La sortie du film de Christine Angot Une famille est l’occasion de souligner la difficulté à maintenir des liens familiaux après un tel drame. Une idée développée également dans une BD Les yeux fermés. Le billet de Stéphanie Gallet dans l’émission Effervescence.
Peut-on passer à autre chose quand on a subi un inceste ? Et quelle place pour la famille dans cette reconstruction ? Un film et une BD sortent ces jours-ci et partagent le même constat de la difficulté pour les proches et pour la victime d'avancer ensemble sur ce chemin.
Christine Angot est l'une des premières à avoir, des 1999, raconter comment son père l'avait violée dès l'âge de 13 ans. C'était il y a 25 ans, une éternité... Depuis l'écrivaine n'a cessé de creuser son sillon littéraire pour tenter de faire reconnaître sa souffrance. Christine Angot est une victime en colère et on n'aime pas les victimes en colère, on les préfère dociles, discrètes, soumises …

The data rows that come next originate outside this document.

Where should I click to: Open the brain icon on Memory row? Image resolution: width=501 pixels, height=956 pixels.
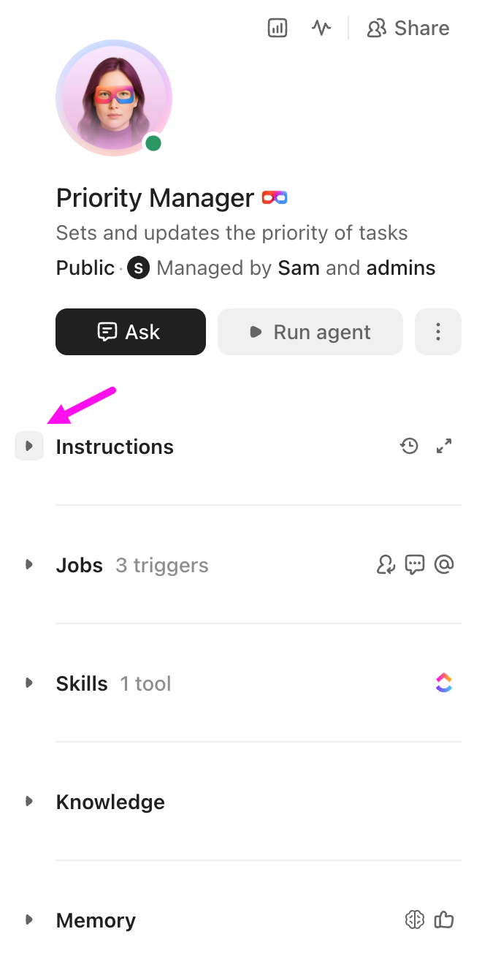click(x=414, y=920)
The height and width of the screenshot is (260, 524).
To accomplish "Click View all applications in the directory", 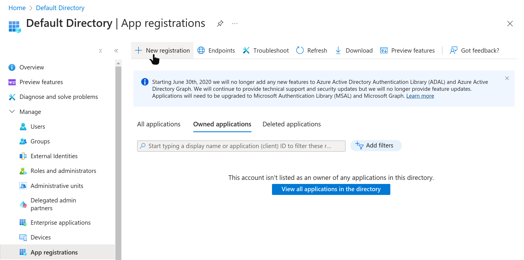I will (x=331, y=189).
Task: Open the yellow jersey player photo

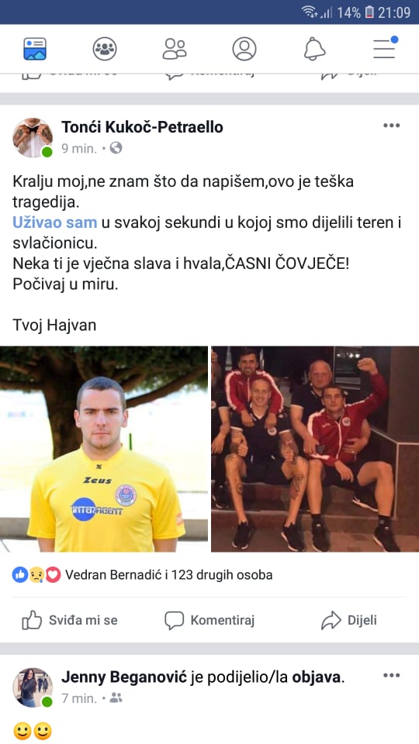Action: (103, 449)
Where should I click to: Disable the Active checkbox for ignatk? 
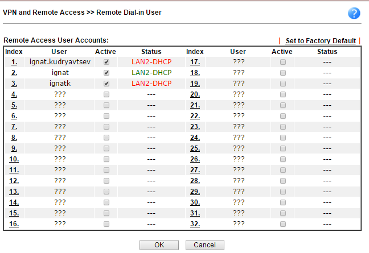tap(106, 84)
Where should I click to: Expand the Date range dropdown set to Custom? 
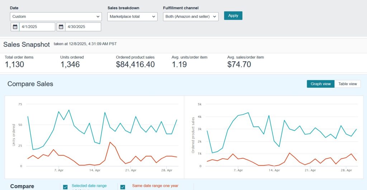[56, 16]
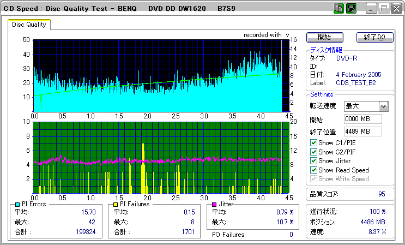
Task: Toggle Show Read Speed checkbox
Action: [313, 170]
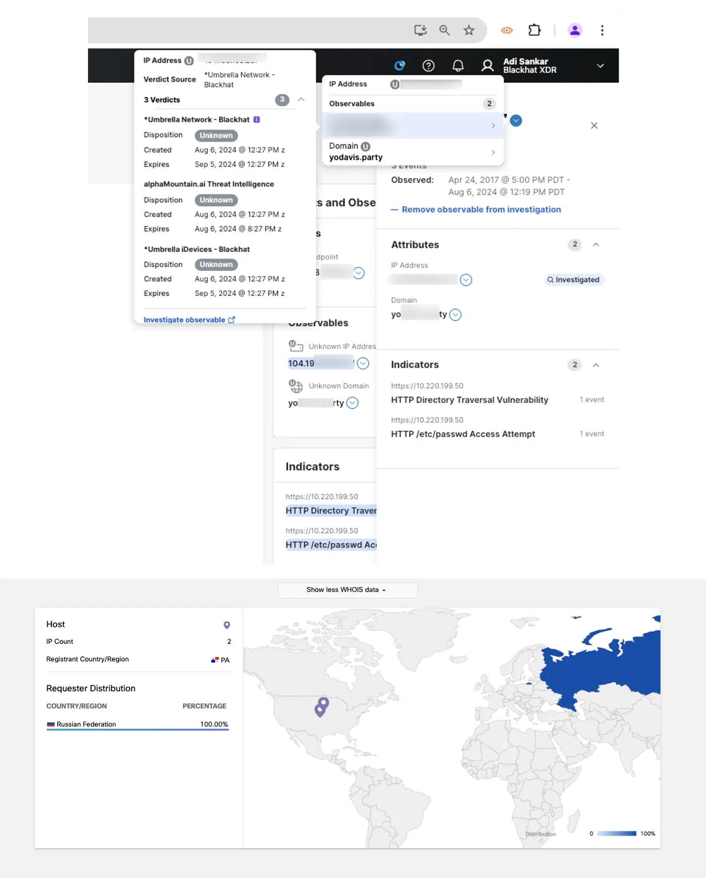Select the yodavis.party Domain menu entry

(x=412, y=152)
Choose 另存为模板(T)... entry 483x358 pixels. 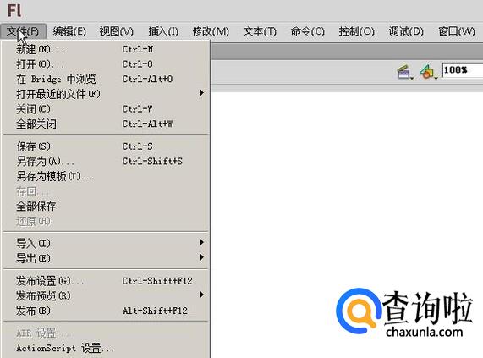point(106,176)
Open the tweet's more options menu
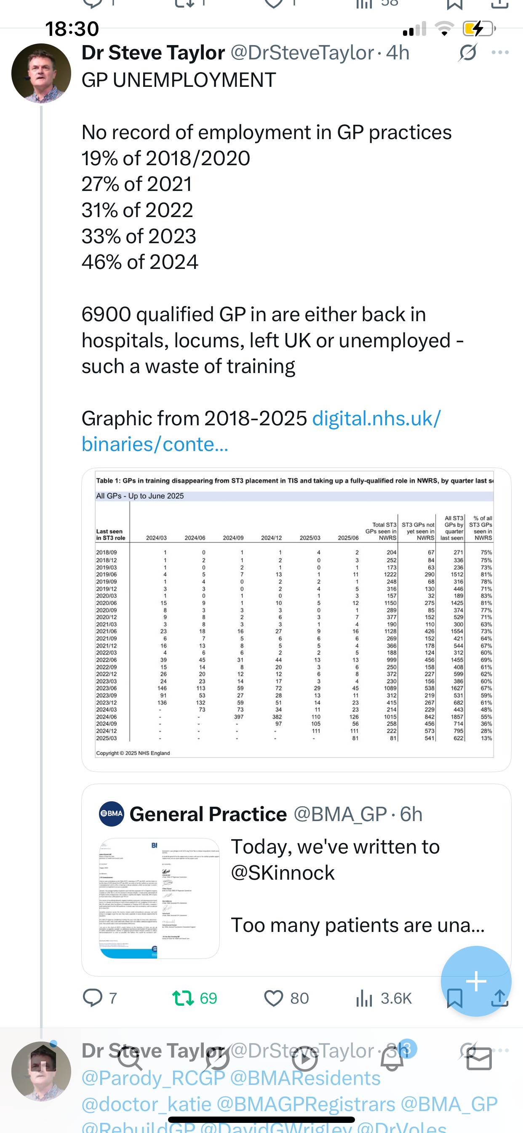Screen dimensions: 523x1133 (500, 53)
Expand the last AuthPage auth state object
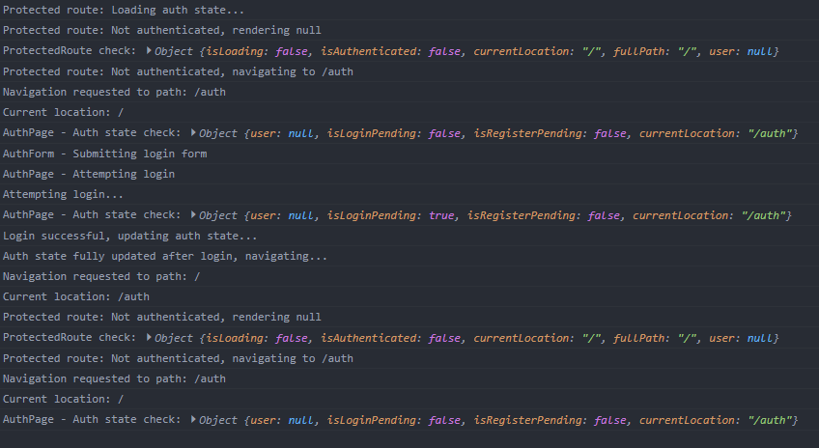Screen dimensions: 819x448 [x=194, y=419]
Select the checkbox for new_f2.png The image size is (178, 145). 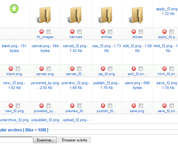pyautogui.click(x=18, y=106)
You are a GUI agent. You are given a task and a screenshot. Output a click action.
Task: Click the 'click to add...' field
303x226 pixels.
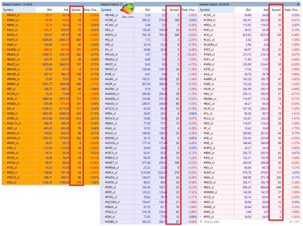tap(212, 222)
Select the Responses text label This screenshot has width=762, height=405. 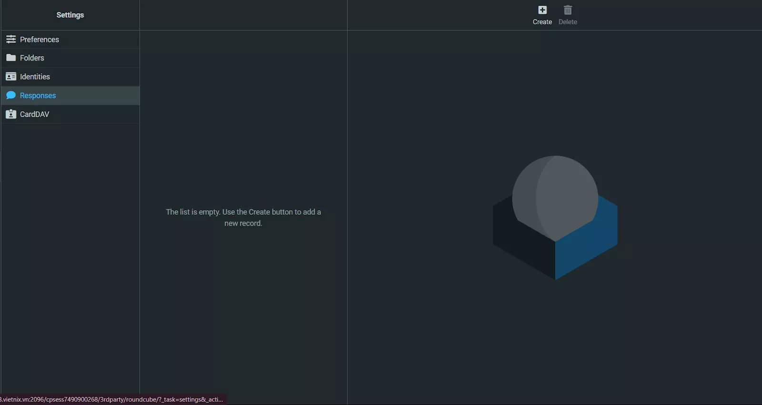point(38,96)
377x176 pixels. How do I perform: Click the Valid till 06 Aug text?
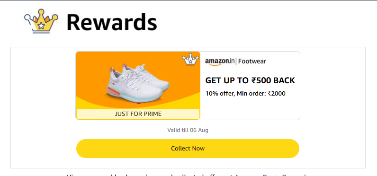coord(188,130)
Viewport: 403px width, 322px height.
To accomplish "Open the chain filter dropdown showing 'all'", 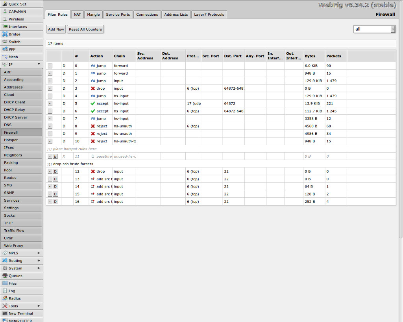I will 374,29.
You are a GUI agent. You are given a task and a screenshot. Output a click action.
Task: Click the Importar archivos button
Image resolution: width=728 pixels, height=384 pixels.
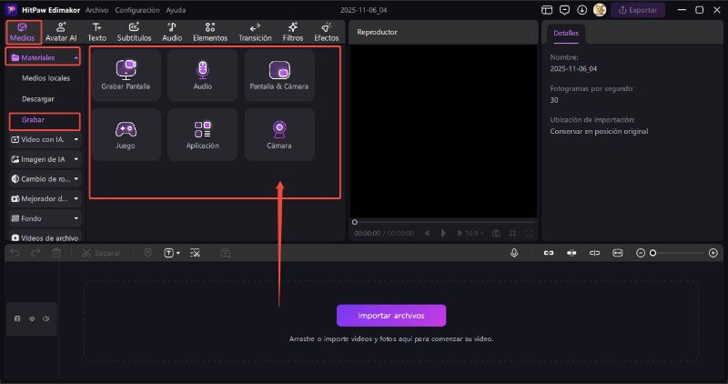(391, 315)
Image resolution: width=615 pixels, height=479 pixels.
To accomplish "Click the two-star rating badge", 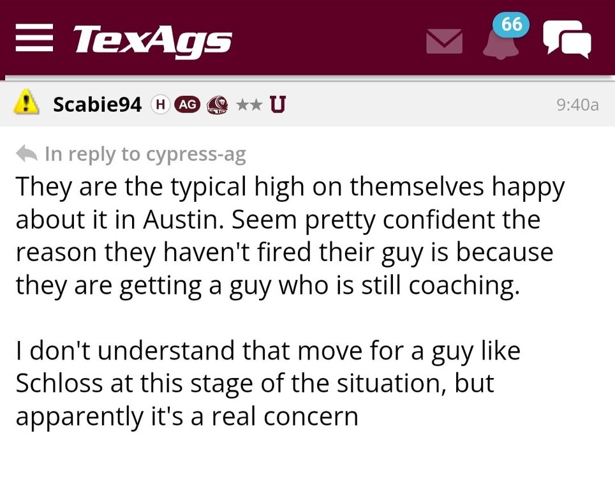I will point(249,104).
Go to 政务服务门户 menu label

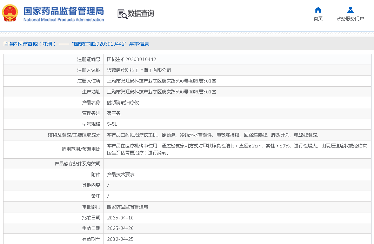(350, 19)
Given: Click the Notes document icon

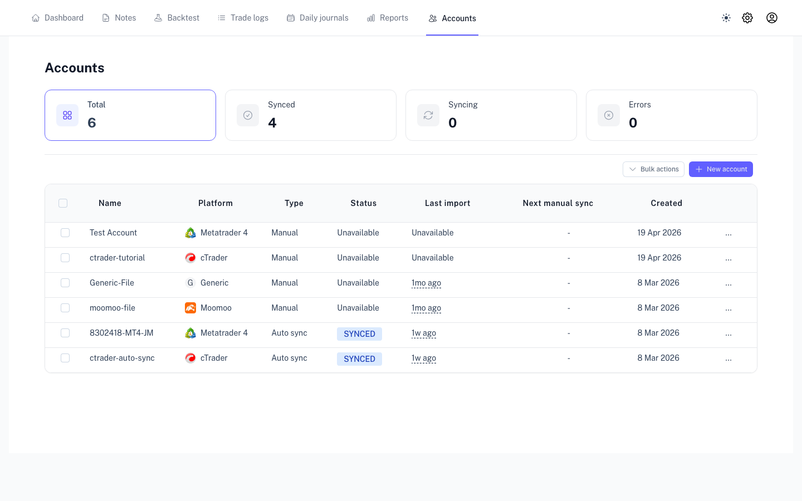Looking at the screenshot, I should pos(105,17).
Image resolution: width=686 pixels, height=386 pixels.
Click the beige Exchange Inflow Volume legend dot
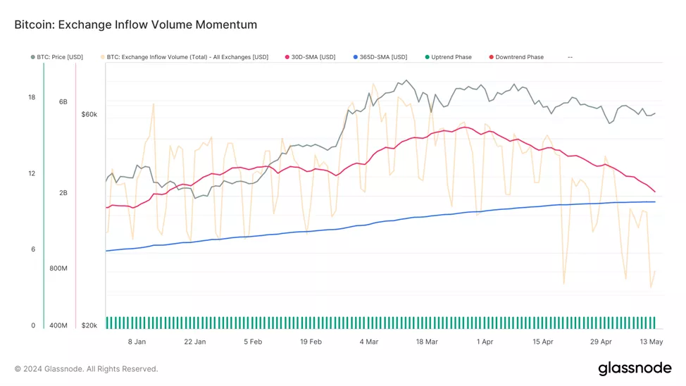pyautogui.click(x=103, y=57)
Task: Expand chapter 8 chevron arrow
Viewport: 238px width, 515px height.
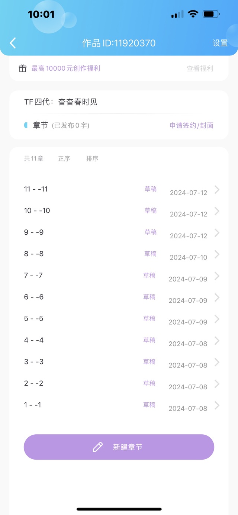Action: point(217,254)
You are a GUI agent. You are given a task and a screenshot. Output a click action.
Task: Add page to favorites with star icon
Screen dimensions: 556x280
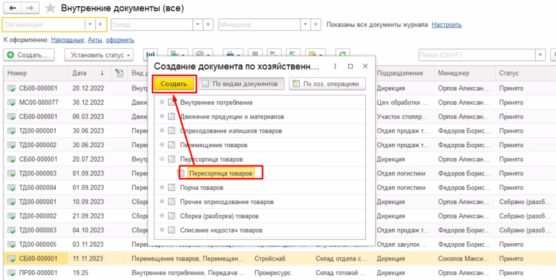pyautogui.click(x=51, y=8)
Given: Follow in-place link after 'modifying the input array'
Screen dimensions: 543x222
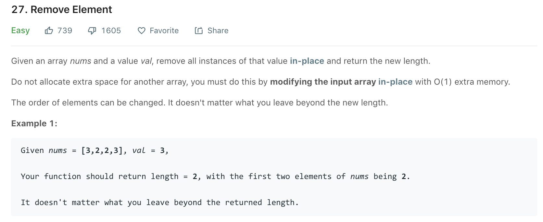Looking at the screenshot, I should point(395,82).
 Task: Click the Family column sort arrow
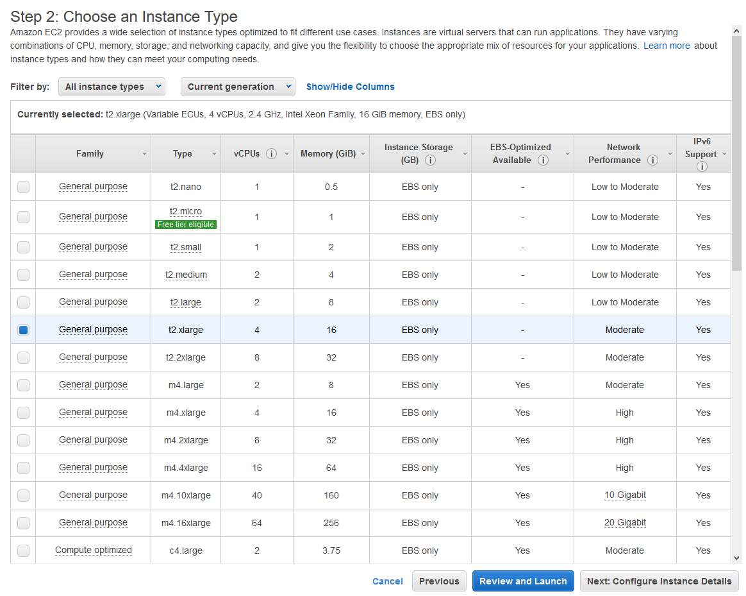click(x=144, y=154)
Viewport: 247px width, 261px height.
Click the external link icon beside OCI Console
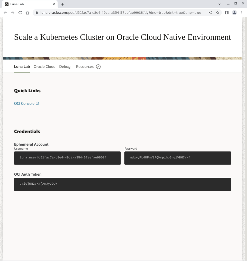[38, 103]
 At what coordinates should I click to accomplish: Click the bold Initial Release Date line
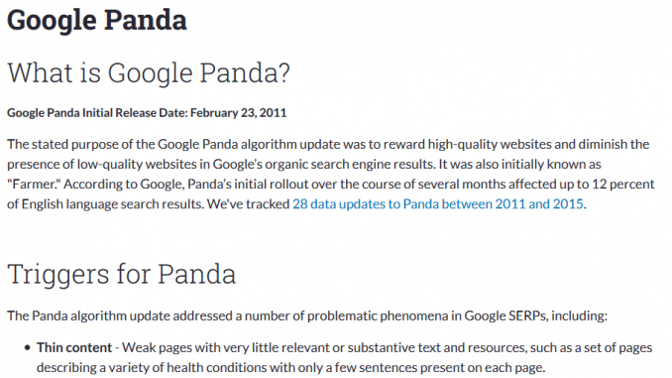pos(147,113)

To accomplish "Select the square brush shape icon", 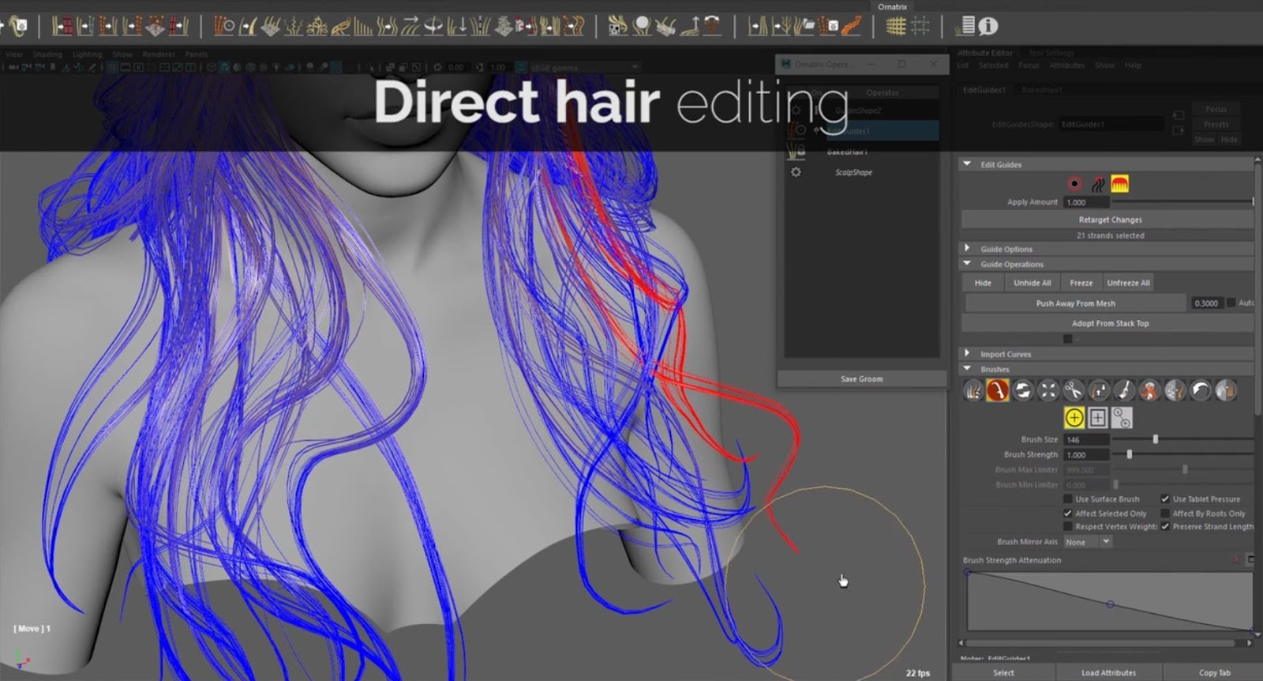I will (1097, 418).
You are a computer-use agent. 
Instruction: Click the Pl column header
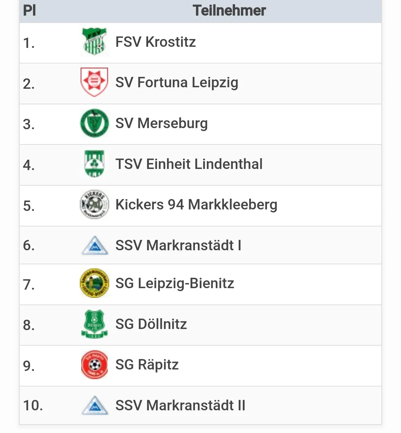pos(30,10)
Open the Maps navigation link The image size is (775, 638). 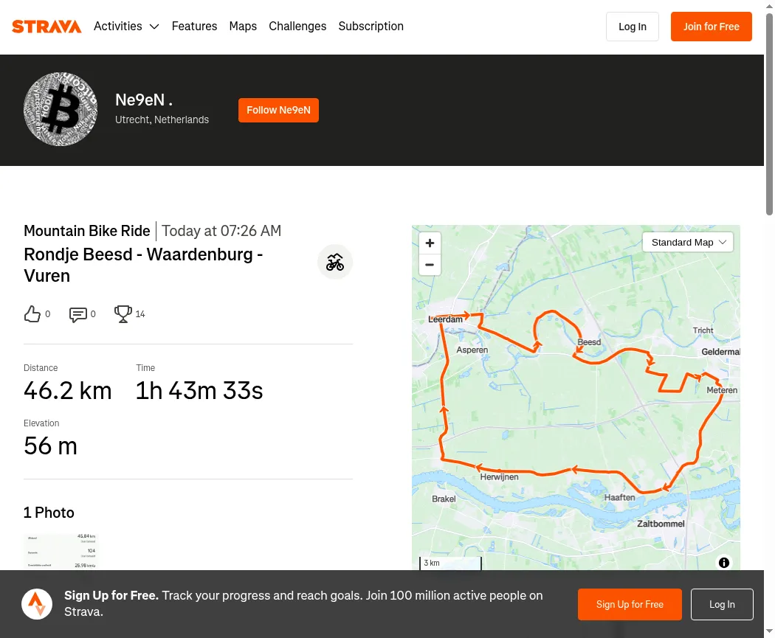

Une famille, le premier film de Christine Angot est depuis ce mercredi au cinéma. Christine Angot retourne à Strasbourg là où vivait son père, là où il la violait. Il est mort et elle retourne là-bas pour parler avec sa belle-mère et ses enfants. Elle rentre de force chez eux avec une caméra. Elle veut les confronter à son inceste, elle veut qu'ils l'écoutent, elle espère libérer leur parole.
En vain ... La rencontre est impossible à tout point de vue.
Je n'ai pas encore vu le film de Christine Angot : ceux qui l'ont vu ont été submergés voir choqués par la violence, la manière forte qu’utilise Christine Angot pour imposer sa présence, son sujet.
L'inceste c'est la négation même de l'enfant, c'est aussi la négation même de la famille. Comment un enfant peut-il s'en remettre ? Comment une famille peut-elle s'en remettre ? Peuvent-ils s'en remettre ensemble ?
Cette implosion du cocon familiale après l'inceste. Cette impossibilité à refaire famille, on les découvre également dans une bande dessinée sortie chez Dupuis : Les yeux fermés.
Ici pas de violence dans la narration, pas d'effraction pour approcher la famille. Mais là aussi face à l'impossibilité d'être reconnue dans sa souffrance, on en viendrait presque aux mains. L'histoire de la comédienne Héloïse Martin dont s’inspire la BD Les yeux fermés est pourtant bien différente de celle de Christine Angot.
Violée par un oncle quand elle avait 8 ans, l'héroïne a tout de suite été reconnue, l’agression jugée, l'oncle condamné. Quand commence l'histoire, elle est devenue une jeune comédienne prometteuse. Lui a purgé sa peine, est sorti de prison.
Les grands-parents fêtent leurs noces d'or et tout le monde est invité à la fête.
Oui tout le monde ... Étrange repas de famille où l'on s'imagine que la victime et l'agresseur peuvent se côtoyer sans difficultés, où la victime passe au mieux pour une rabat-joie, au pire pour la responsable de la déliquescence de la cellule familiale.
Il faut tourner la page lui répète-t-on, il a changé, il a promis qu'il ne recommencerait plus. Mais pour elle c'en est trop, et elle va obliger sa famille à faire des choix. De quels côtés veulent-ils être : celui du bourreau ou celui de la victime ?
Cette histoire met en avant l'impossible reconstruction familiale et surtout la difficulté des victimes à être reconnues. C'est une chose de libérer la parole, c'en est une autre d'être véritablement aux côtés des victimes.
Plus de 30 000 personnes ont ainsi témoigné auprès de la CIVISE, l'instance sur l'inceste mais la CIVISE a fait pchit ou plutôt on a organisé le démantelement de cette instance.
Devant cette indifférence politique, on a plus que jamais besoin que les auteurs, les artistes s'emparent de cette question et inventent des formes nouvelles pour raconter la pédocriminalité. Des formes suffisamment puissantes pour interpeller l'opinion, suffisamment subtiles pour ne pas susciter malaise et rejet.
Merci à tous ceux qui s'attellent à cette tâche délicate, Christine Angot, Héloïse Martin et on pense aussi à Neige Sinno et à son Triste tigre, Prix Fémina et Goncourt des lycéens l’automne passé.